According to a recent study by the nonpartisan Congressional
Budget Office…

“Those who make more than $43,200 (the top 40%
of U.S. wage earners) pay 99.1% of all income taxes. Those who
made more than $87,300 in 2004, the top 10%, paid 70.8% of all
income taxes, an increase from their share of 48.1% in 1979.
Think about it. Ten percent pay seven out of every 10 dollars
and their share of the burden is rising.”
–Ari Fleischer in The Wall Street Journal

So a just system would be one in which the top 10% paid, what 10% of taxes? Imagine a world in which there were but two people. One makes $200,000, and the other $20,000. There is a flat tax of 10%, I pay 20,000 in taxes. The person that makes 10 times as much has to pay 91% of the island’s taxes. The person that makes four times as less pays 9%. Considering that the wealthier person now has $180,000 to do whatever he needs to live, and the other a measly $18,000, shouldn’t the concern be on why there is such a disparity between the two people’s income?

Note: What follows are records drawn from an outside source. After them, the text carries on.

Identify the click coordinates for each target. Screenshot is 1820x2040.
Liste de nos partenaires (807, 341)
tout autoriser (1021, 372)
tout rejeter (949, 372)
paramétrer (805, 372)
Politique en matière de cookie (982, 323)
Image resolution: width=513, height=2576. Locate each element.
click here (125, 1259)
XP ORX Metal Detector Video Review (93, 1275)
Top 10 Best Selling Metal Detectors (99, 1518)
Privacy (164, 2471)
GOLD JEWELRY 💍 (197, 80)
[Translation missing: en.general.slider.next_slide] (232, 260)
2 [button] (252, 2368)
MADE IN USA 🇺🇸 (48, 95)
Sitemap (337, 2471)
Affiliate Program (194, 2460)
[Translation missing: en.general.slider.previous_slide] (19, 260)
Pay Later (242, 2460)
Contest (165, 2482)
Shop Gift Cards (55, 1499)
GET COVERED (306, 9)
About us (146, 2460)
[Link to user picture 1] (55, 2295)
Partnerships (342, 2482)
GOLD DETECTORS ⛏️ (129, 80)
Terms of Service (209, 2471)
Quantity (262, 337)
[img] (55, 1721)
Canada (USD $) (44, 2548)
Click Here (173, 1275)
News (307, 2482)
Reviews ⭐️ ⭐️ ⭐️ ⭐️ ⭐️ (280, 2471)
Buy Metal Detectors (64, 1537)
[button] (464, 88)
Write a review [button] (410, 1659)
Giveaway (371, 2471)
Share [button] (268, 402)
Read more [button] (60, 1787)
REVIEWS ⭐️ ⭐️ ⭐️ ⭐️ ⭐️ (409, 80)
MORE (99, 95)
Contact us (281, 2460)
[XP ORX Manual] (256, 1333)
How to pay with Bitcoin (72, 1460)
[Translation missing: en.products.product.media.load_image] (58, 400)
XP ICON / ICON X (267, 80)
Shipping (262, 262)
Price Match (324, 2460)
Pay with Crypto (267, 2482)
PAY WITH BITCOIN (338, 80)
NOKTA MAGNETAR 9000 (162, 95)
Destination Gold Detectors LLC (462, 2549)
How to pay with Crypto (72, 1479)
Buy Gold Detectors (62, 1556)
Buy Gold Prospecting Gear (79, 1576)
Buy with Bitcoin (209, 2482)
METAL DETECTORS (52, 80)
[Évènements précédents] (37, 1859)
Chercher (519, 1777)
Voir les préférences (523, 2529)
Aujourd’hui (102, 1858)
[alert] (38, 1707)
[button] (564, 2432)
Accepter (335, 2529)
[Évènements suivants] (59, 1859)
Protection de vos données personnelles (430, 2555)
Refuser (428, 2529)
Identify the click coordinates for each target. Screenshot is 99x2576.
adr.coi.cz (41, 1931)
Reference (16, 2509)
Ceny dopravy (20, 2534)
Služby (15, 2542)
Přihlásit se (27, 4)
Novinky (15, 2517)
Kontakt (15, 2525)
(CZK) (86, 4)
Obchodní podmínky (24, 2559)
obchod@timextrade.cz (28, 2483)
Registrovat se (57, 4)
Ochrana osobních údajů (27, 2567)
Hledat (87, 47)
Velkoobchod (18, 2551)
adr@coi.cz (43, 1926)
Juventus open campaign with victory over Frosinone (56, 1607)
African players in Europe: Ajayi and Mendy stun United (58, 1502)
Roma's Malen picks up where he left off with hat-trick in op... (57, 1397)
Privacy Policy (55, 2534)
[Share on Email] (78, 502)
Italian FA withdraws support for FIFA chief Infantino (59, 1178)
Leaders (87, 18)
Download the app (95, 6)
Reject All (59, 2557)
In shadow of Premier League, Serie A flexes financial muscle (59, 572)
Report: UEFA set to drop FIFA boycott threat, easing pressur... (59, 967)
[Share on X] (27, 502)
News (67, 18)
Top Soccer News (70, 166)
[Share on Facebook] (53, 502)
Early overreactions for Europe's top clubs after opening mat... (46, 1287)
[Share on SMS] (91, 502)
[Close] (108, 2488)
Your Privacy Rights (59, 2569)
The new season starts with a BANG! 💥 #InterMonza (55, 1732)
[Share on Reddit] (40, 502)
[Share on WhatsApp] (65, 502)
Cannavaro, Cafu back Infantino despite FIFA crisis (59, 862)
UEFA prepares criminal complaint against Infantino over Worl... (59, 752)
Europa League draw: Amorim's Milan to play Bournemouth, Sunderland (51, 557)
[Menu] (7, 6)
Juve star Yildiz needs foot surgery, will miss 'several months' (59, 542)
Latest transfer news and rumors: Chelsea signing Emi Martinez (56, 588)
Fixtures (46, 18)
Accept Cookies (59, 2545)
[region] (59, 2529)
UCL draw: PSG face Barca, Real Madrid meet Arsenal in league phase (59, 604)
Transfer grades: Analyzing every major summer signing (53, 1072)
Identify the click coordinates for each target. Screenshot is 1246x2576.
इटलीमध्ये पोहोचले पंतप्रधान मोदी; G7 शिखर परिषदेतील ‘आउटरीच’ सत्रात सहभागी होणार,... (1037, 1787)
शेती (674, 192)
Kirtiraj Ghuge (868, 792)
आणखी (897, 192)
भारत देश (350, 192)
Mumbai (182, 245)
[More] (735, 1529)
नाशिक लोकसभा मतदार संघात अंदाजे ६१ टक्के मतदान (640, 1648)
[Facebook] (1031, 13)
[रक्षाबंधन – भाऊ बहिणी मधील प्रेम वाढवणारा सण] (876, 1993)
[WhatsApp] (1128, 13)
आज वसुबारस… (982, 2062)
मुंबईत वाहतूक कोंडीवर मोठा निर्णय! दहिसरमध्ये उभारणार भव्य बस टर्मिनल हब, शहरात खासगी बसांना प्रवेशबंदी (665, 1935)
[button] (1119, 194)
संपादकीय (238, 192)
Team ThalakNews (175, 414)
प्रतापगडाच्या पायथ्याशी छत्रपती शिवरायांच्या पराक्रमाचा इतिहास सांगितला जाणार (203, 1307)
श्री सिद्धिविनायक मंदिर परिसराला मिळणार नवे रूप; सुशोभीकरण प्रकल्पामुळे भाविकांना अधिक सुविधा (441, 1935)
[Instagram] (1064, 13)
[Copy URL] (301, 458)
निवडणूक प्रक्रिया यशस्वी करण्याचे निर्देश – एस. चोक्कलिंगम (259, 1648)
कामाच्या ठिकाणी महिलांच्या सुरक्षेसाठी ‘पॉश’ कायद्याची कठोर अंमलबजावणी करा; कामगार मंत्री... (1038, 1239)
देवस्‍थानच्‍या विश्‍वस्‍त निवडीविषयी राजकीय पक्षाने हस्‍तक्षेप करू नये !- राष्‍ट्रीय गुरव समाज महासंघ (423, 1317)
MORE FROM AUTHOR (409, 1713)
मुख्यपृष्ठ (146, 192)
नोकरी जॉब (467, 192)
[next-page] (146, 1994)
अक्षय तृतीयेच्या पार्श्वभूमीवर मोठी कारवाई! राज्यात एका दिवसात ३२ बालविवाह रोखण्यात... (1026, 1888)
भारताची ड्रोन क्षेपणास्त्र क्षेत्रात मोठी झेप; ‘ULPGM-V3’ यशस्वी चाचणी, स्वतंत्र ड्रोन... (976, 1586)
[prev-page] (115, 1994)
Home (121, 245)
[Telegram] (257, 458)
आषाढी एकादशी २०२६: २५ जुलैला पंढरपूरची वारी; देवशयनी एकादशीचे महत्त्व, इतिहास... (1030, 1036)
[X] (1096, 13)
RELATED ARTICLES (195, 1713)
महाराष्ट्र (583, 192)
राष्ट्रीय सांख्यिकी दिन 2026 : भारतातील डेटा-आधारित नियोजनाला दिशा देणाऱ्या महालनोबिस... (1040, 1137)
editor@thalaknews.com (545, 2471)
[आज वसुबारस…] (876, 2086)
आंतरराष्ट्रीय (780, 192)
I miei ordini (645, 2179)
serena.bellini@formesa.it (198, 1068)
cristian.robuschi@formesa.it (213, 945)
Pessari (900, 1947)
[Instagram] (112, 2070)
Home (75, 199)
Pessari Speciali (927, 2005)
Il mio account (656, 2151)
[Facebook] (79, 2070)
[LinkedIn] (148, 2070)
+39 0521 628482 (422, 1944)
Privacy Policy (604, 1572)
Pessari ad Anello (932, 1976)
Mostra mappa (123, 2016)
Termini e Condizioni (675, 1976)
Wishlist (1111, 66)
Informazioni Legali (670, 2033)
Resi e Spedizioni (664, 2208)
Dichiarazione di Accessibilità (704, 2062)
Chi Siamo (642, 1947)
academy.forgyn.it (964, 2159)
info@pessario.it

I believe everyone should pay their fair share in a society. But if paying that fair share means you can’t afford food, basic shelter, and clothing, then I’m concerned about how that society’s economic system. I believe you should get rewarded for hard effort, but it’s strange how I find that most of my friends making $75,000+ got there not through hard work, but a bright silver spoon. Sure, they had to study….a bit. But when you don’t have to worry too much about food, shelter, or clothing, or getting shot by your neighbor, it’s a bit easier to concentrate.

I suppose what frustates me most is how those who have so much tend to give so little of what they have. But those who have so little, to give even a little is a bid deal. And they do it.